Usually, it does. It depends on the acme client you choose, though:
I can see below clients for windows:
Windows / IIS
- ZeroSSL project
- win-acme (.NET)
- Posh-ACME (PowerShell)
- ACME-PS (PowerShell)
- Certify The Web (Windows)
- WinCertes Windows client
- GetCert2 (simple GUI - .Net, C#, WPF, WCF)
which one is feasible for windows standalone deployment? what to consider while choosing the client?
I’m not very familiar with the Windows clients, but I can answer this question:
The most important factors to consider are probably
- Automation, including for renewals
- Compatibility with your web server application (e.g. IIS, Apache, nginx, Tomcat)
- Direct integration with your web server application
In the best case, the Let’s Encrypt client that you choose will be able to work directly with your web server application to get the certificate—and renew it automatically before it expires in the future.

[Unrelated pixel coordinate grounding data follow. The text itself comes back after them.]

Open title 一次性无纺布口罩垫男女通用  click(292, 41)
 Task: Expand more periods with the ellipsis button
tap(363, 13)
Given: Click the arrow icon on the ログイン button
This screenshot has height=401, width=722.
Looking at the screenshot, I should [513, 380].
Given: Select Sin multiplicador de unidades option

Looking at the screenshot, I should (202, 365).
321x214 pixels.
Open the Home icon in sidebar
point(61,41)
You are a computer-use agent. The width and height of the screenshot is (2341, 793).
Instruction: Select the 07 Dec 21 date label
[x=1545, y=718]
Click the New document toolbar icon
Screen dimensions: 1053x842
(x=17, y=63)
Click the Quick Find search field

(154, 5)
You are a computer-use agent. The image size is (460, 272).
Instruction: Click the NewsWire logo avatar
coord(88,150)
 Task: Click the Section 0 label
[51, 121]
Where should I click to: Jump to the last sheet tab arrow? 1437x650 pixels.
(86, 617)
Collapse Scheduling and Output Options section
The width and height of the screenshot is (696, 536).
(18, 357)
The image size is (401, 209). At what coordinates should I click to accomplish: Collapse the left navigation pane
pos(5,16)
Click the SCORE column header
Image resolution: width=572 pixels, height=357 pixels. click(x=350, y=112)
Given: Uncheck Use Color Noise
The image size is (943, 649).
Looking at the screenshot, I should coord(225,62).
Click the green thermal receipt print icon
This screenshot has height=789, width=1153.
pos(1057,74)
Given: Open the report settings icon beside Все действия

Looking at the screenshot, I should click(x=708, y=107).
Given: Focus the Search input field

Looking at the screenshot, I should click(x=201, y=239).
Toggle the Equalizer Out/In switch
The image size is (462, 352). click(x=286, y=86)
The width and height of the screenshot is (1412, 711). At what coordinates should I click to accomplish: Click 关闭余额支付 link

If you’re using a web server application that’s hard to integrate directly with Let’s Encrypt, you could also consider using Caddy as a reverse proxy to your existing service
Caddy’s Let’s Encrypt integration is completely automatic and it can terminate HTTPS connections (as a reverse proxy) on behalf of other services that don’t have such good HTTPS support or Let’s Encrypt support.